IN HER* WORDS
Artistic Intervention. A comment on Allegorical Figure Groups of the Kaiser Wilhelm Memorial in Hamburg
German version below
The monument to Emperor Wilhelm I, created by Johannes Schilling and composed of a central statue flanked by four allegorical figure groups, was erected in 1903 on Hamburg’s Rathausmarkt. Since 1930, it has been located in the Wallanlagen, opposite today’s Justizforum.
As part of her feminist performance, Dagmar Rauwald took up the group of figures known as “Uniform Money.” This depiction shows an older man handing a coin to a young girl, while a boy reads the new measure of the world at his feet—an image that illustrates the integration of the underage girl and the self-empowering boy into the economic and normative order of the empire.
Rauwald’s artistic intervention enacts a deliberate rejection (Verwerfung) of this allegory. The term, as she employs it, encompasses a broad spectrum of meanings: from refusal and denial to unsettling and the targeted shifting or destabilizing of established social and political structures. Rejection, in this sense, is not merely an act of negation, but a productive gesture that questions, displaces, and reinterprets existing hierarchies and value systems.
In doing so, Rauwald highlights how imperial iconography encoded gender roles, power relations, and economic dependencies – and how these can be disrupted, fractured, and transformed through performative appropriation and reinterpretation.
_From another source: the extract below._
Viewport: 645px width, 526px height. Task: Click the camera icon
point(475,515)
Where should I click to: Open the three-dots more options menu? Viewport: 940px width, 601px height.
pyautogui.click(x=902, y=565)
(cf. Belinda Grace Gardner, Speech 2023)
IN HER* WORDS
Künstlerische Intervention. Ein Kommentar zu den allegorischen Figurengruppen des Kaiser-Wilhelm-Denkmals in Hamburg
Das von Johannes Schilling geschaffene Denkmal für Kaiser Wilhelm I., ein monumentales Standbild flankiert von vier allegorischen Figurengruppen, wurde 1903 auf dem Rathausmarkt in Hamburg errichtet. Seit 1930 befindet es sich in den Wallanlagen gegenüber dem heutigen Justizforum.
Im Rahmen ihrer feministischen Performance griff Dagmar Rauwald die Figurengruppe „Einheitliches Geld“ auf. Diese Darstellung zeigt einen älteren Mann, der einem jungen Mädchen eine Münze übergibt, während ein Knabe das neue Maß der Welt an seinem Fuß abliest – ein Bildprogramm, das die Einbindung des unmündigen Mädchens und des sich selbst ermächtigenden Burschen in die ökonomische und normierende Ordnung des Kaiserreichs illustriert.
Rauwalds künstlerische Intervention vollzieht eine bewusste Verwerfung dieser Allegorie. Der von ihr aufgegriffene Terminus umfasst dabei ein breites Bedeutungsspektrum: von Zurückweisung und Verweigerung über Verunsicherung bis hin zur gezielten Verschiebung und Destabilisierung bestehender gesellschaftlicher oder politischer Gefüge. Die Verwerfung ist somit nicht nur ein Akt der Ablehnung, sondern auch eine produktive Geste, die Hierarchien und Wertsysteme infrage stellt, verschiebt und neu deutet.
Damit macht Rauwald sichtbar, wie in den kaiserzeitlichen Bildprogrammen Geschlechterrollen, Machtbeziehungen und ökonomische Abhängigkeiten eingeschrieben sind – und wie diese durch performative Aneignung und Umdeutung irritiert, gebrochen und transformiert werden können.